*What you should do:*
No pictures go in the copy; retype exactly the lines from the one with "Instruction: Enable cursor" through the last line of the records.
*** Opening of Records for the task ***
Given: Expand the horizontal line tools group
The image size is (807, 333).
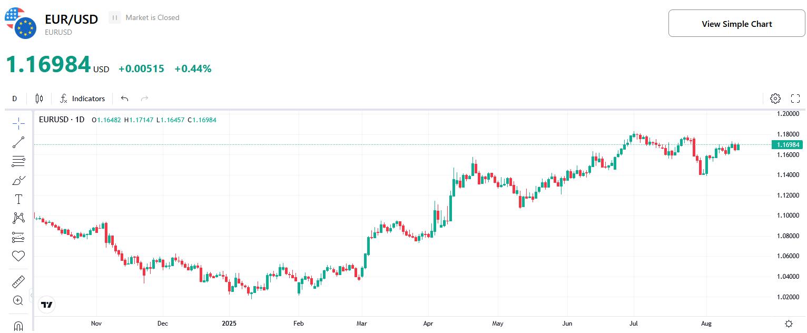Looking at the screenshot, I should (18, 161).
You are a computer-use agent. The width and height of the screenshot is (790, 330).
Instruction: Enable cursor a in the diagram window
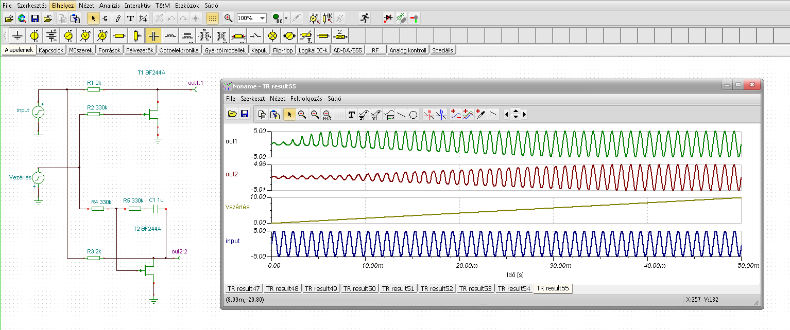tap(429, 115)
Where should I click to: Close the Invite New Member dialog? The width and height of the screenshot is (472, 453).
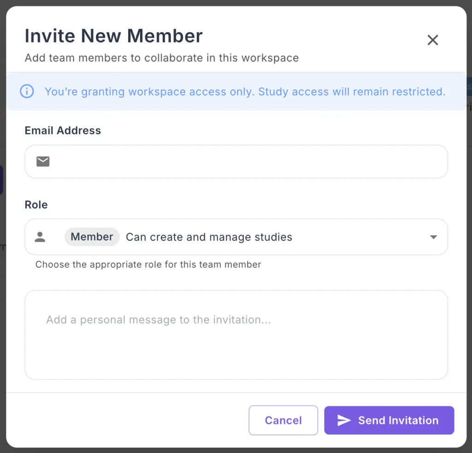click(x=432, y=40)
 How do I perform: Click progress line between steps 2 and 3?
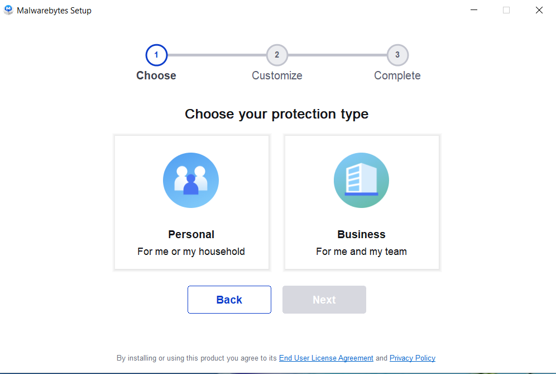point(337,55)
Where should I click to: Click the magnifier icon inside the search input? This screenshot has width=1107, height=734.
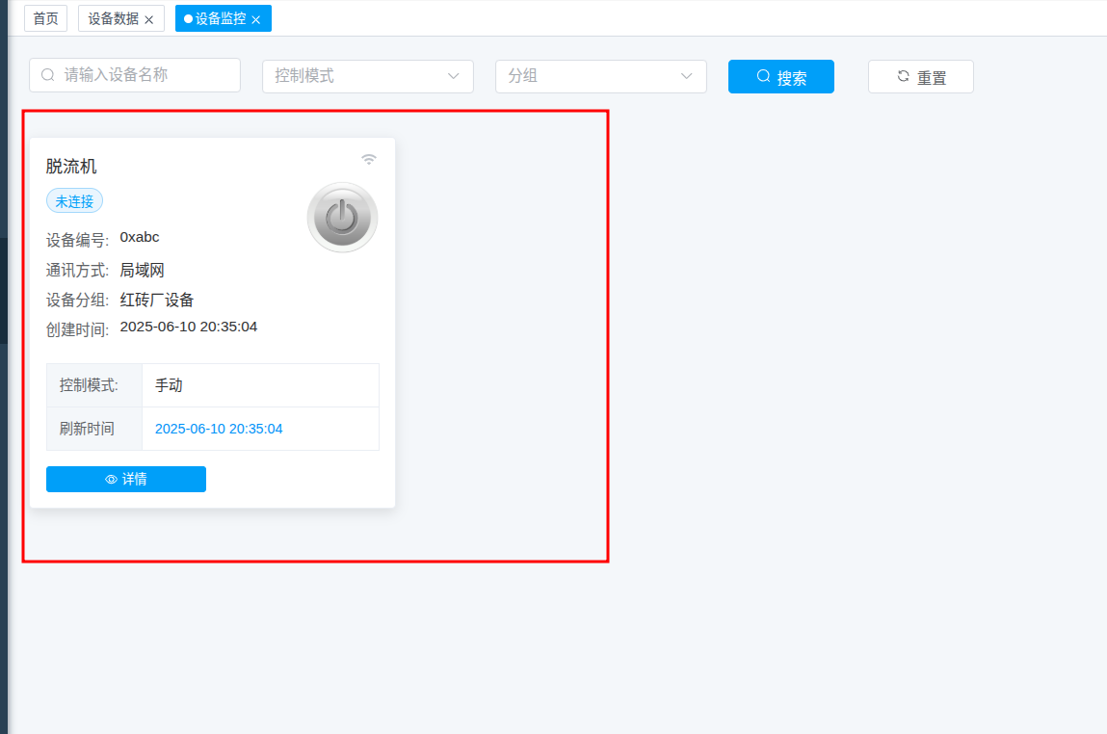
*** Close of Records for the task ***
*Written answer:*
Instruction: Enable cursor a in the diagram window
tap(429, 115)
Where should I click to: Close the Invite New Member dialog? The width and height of the screenshot is (472, 453).
click(x=432, y=40)
 How do I perform: Click progress line between steps 2 and 3?
point(337,55)
Where should I click to: Click the magnifier icon inside the search input? This screenshot has width=1107, height=734.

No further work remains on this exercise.